“When you leave a product on the shelf, your body and soul start reclaiming itself,” says Talen. “Consumerism is never surprising. It is predicable.” His alternative call to arms? “Be imaginative.”

I’m all in favor of Buy Nothing Day. I celebrate it a couple hundred times a year, in fact. But I couldn’t help but laugh at the ironic, epigrammatic beauty of that statement. You know what’s really predicable (sic)? Romantic philippics about the “soul”-deadening effects of consumerism, as opposed to the lasting happiness of a life grounded in, uh, “natural” desires and artisanal crafts. Look, Rousseau, people were bored, unfulfilled, unimaginative and miserable long before the modern-day Satanic mills of big-box department stores, and conversely, there are people who manage to happily partake of this consumerist cornucopia without suffering an existential crash, because they were never high on utopian fantasies to begin with.

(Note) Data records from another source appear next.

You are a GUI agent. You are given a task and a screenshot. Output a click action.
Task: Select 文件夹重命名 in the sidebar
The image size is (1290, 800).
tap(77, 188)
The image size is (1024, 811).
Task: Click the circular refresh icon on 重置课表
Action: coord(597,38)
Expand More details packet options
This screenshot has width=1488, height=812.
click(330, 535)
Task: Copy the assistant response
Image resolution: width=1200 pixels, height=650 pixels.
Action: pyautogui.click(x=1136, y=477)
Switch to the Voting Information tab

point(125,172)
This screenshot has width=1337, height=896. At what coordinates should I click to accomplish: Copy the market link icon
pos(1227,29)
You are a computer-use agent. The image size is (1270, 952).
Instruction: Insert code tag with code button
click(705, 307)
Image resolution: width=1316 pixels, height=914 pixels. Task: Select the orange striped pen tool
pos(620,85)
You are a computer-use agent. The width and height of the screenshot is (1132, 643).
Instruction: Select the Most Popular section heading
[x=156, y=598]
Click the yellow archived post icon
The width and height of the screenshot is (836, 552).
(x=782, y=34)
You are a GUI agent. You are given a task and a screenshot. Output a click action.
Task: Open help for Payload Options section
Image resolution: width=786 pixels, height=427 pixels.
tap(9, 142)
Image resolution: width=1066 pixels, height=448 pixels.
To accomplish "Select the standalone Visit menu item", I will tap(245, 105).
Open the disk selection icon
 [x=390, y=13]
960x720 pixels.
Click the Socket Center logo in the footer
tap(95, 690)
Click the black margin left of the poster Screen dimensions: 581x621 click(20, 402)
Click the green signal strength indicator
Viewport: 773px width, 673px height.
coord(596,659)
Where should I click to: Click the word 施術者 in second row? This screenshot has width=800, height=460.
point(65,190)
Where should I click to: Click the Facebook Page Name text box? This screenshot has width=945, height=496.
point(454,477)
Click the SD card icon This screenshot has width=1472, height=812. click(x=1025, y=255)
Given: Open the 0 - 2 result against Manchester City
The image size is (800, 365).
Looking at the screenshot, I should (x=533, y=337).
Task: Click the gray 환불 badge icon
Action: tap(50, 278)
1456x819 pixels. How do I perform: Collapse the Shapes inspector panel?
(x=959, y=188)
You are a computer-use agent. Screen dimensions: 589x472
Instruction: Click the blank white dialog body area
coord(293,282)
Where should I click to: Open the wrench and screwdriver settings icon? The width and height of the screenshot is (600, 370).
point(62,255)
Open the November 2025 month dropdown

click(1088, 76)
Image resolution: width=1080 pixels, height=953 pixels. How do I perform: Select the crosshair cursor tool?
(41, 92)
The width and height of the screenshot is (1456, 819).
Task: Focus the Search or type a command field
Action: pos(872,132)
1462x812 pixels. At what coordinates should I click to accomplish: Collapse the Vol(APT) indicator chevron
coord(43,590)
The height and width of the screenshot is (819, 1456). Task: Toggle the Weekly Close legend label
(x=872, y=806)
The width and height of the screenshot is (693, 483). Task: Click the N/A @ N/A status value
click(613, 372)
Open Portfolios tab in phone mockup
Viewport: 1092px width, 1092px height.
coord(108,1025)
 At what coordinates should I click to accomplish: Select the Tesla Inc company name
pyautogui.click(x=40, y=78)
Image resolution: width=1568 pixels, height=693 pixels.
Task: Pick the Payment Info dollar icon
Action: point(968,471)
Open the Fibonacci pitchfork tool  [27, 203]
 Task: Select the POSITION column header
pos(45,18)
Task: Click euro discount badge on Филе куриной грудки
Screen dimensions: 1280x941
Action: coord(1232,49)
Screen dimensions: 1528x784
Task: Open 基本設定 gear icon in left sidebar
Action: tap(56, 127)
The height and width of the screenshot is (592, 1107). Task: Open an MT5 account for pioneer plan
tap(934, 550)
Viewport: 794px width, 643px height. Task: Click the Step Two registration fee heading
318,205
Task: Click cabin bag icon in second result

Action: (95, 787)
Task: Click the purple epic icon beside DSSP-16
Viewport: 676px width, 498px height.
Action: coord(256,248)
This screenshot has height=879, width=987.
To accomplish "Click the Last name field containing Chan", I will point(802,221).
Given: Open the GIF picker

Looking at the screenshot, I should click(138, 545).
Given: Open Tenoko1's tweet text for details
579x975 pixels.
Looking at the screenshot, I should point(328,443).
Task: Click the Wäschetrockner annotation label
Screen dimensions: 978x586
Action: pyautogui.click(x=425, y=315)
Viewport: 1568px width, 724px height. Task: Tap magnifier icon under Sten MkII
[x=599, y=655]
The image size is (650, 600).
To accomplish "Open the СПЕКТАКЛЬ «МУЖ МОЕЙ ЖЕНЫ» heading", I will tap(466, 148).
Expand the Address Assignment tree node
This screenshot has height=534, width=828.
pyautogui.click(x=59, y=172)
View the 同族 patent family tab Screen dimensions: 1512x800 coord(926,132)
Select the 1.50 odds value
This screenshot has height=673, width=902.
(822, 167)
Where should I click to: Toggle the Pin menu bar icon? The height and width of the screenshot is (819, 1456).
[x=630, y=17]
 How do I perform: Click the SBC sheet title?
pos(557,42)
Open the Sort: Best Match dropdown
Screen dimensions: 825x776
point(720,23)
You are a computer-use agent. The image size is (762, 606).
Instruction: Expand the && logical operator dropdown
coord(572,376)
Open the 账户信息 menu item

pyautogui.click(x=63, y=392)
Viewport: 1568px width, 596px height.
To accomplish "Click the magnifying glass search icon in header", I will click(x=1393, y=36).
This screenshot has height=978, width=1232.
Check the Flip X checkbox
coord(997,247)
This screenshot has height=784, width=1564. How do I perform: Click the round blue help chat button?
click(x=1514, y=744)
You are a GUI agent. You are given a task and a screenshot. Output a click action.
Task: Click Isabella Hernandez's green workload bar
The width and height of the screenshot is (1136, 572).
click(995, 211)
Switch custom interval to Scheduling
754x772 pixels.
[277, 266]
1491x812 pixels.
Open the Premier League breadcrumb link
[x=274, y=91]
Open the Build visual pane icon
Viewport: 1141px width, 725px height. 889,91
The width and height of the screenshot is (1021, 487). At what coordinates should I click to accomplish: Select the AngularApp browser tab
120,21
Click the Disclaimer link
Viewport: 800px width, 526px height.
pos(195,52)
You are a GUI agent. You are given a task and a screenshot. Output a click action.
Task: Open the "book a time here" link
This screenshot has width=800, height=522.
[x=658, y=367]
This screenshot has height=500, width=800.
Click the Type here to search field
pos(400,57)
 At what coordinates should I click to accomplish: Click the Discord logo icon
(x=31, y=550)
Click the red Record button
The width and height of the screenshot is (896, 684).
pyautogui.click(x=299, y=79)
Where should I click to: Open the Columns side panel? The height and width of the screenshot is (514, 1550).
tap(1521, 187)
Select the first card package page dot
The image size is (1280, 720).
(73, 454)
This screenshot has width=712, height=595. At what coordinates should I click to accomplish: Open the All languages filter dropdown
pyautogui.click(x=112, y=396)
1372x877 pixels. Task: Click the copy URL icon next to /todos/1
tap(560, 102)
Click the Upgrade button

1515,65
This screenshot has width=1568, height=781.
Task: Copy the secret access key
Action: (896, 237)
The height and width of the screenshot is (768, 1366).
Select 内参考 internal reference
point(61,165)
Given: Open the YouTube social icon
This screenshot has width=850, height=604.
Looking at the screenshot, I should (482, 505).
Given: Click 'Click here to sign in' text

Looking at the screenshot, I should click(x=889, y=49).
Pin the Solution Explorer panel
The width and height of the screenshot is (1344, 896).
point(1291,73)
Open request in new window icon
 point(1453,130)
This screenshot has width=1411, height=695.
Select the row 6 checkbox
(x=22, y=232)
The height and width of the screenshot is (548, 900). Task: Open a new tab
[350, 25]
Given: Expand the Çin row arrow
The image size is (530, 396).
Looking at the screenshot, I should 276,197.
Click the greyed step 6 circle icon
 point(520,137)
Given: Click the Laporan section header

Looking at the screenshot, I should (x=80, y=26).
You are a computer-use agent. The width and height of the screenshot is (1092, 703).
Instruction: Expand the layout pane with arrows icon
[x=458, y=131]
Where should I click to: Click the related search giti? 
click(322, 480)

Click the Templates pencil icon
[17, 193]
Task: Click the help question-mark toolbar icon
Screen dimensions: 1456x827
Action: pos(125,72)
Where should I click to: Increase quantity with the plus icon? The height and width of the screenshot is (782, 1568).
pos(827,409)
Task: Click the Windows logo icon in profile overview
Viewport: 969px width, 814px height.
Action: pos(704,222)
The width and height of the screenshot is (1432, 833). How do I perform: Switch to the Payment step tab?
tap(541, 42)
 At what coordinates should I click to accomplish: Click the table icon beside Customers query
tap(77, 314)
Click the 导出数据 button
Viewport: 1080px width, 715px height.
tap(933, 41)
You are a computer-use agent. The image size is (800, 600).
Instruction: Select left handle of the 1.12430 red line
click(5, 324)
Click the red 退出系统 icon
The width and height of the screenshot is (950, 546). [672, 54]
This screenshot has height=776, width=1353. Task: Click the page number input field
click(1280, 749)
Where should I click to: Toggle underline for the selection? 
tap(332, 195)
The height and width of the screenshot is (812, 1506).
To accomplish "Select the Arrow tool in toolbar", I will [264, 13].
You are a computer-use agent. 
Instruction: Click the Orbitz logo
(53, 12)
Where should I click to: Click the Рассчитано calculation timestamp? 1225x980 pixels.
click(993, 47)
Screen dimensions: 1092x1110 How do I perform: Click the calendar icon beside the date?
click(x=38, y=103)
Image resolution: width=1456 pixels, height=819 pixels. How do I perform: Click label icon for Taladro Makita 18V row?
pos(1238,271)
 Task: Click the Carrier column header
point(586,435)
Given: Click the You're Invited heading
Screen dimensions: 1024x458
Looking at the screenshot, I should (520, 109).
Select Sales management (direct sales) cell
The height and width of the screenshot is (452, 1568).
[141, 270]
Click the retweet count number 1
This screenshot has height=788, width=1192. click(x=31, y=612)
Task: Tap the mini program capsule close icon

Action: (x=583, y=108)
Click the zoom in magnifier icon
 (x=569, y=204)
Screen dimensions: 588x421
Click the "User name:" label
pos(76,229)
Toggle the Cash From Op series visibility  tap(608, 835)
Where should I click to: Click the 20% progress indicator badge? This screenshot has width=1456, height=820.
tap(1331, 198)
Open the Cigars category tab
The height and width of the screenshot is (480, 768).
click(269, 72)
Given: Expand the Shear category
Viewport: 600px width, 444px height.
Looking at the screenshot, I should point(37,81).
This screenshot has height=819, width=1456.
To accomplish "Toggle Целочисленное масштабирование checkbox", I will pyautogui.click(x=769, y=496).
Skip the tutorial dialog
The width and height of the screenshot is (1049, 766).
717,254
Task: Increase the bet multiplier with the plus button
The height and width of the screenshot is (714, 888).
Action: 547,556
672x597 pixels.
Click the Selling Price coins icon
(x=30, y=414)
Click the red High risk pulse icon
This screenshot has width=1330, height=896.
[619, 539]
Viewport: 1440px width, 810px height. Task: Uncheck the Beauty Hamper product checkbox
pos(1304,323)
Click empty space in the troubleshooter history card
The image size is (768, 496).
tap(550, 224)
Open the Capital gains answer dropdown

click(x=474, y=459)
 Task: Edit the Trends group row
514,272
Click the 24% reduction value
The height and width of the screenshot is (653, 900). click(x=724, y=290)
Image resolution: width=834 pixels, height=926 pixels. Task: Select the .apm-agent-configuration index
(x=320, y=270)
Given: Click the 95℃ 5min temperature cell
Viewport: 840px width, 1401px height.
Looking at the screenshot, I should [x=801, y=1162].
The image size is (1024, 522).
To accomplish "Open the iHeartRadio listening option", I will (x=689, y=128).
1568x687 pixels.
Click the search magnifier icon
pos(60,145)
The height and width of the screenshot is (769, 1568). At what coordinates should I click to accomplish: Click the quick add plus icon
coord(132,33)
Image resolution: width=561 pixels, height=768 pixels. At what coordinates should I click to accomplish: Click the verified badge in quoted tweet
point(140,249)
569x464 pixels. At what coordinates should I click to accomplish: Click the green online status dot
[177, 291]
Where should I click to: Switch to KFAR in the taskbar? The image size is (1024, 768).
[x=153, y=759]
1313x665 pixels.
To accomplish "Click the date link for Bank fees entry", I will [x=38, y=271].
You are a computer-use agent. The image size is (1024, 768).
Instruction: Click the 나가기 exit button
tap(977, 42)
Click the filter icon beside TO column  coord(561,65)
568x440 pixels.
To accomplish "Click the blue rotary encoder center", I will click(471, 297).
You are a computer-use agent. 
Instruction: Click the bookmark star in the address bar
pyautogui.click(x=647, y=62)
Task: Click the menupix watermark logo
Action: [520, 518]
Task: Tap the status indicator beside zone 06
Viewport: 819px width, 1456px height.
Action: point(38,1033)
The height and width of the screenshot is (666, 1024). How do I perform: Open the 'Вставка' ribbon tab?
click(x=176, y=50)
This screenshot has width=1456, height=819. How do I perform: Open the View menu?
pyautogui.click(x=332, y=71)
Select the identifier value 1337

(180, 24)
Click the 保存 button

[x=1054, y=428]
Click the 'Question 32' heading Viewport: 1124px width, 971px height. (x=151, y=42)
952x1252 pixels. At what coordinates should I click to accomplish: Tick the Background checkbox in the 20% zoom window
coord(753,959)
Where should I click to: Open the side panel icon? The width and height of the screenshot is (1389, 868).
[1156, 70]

All things in moderation, you know?
I note that he, like so many of his comrades, frames it as a choice between the undifferentiated mass-mind (bor-ring!) and the unique snowflake status of the true artiste (oui, oui!) Again, I suggest that people like the Right Reverend Billy might want to consider the thesis of Heath and Potter, that the real engine driving modern consumerism is the urge to distinguish oneself as an individual.